Не понимаю людей, находящих с утра силы на приготовление кофе. Столько лишних телодвижений. Я налил себе обычного, растворимого, только покрепче. Аккуратно отхлебнул, привычно закружилась голова. А в самом деле – написать повесть. Написать, как я шел домой с расстегнутой курткой, чтобы все видели красную звездочку на форме. Как я завистливо смотрел на пионерский галстук сестры. Как однажды она пришла и сказала: «А Ленин – дурак». Впрочем, подобное уже писали… А я напишу лучше!
Надо взять бумажку и набросать план. А что? Напишу, издамся, получу гонорар, стану одиозной личностью и темой для многих крупных заголовков в газетах, буду давать интервью, посещать школы-институты и упиваться собственной значимостью в глазах масс. Потом, конечно же, устану от этого и куплю домик на юге. Что ж, дальнейшее будущее видится вполне ясно, осталось только начать. Я снова сделал глоток кофе и достал из пачки чистый лист. Головокружение усилилось. Теперь в нем была пугающая непривычность, тягучесть; я прислушался к своим ощущениям. Кажется, я успел чертыхнуться, до того как меня подхватила какая-то волна; меня вынесло наверх, и опять я ничего не мог поделать, только судорожно вздохнуть и подумать: «А как же повесть? И домик на юге?» И…
…и проснулся. Фу-у, как же это я задремал и не заметил, прямо в очереди в музей. Неудобно… Давно собирался заглянуть в краеведческий, а то все мимо да мимо. Надо же, в них еще и очередь бывает.

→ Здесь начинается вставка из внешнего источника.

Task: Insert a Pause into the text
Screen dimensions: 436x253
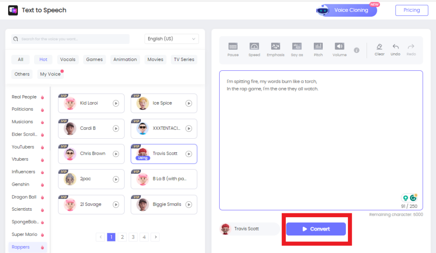Action: point(233,49)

Наконец, двери открывают, захожу внутрь и не спеша иду по залам. В геологическом за стеклами лежат разные минералы. А с виду – обычные камни, кто бы мог подумать. В следующем – флора и фауна, под самым потолком на тонкой леске подвешено чучело рыбы-ежа и на просвет видно, что оно внутри пустое и сделано из двух половинок. Затем я догоняю группу школьников, мы одновременно подходим к огромному глобусу, на котором флажком отмечен Северодвинск. Здесь нас ждет экскурсовод. Точнее, она ждет школьников, но я хочу, чтобы она и меня тоже ждала.